[start]
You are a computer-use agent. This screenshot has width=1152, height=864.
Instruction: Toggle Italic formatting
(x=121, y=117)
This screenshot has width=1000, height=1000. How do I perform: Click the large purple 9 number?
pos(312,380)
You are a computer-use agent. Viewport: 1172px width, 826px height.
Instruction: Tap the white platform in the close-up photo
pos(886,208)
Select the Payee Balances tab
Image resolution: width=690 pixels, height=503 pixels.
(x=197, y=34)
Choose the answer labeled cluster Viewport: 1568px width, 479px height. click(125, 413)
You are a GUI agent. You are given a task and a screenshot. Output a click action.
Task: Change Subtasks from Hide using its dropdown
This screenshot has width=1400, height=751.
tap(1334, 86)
[end]
→ **WORK INSTRUCTIONS**
Copy the listing above word for word, from its first line through the line holding "Choose the answer", including that line.

→ **WRITTEN SOLUTION**
You are a computer-use agent. This screenshot has width=1152, height=864.
Instruction: Toggle Italic formatting
(x=121, y=117)
This screenshot has width=1000, height=1000. How do I perform: Click the large purple 9 number?
pos(312,380)
You are a computer-use agent. Viewport: 1172px width, 826px height.
Instruction: Tap the white platform in the close-up photo
pos(886,208)
Select the Payee Balances tab
Image resolution: width=690 pixels, height=503 pixels.
(x=197, y=34)
Choose the answer labeled cluster Viewport: 1568px width, 479px height. click(125, 413)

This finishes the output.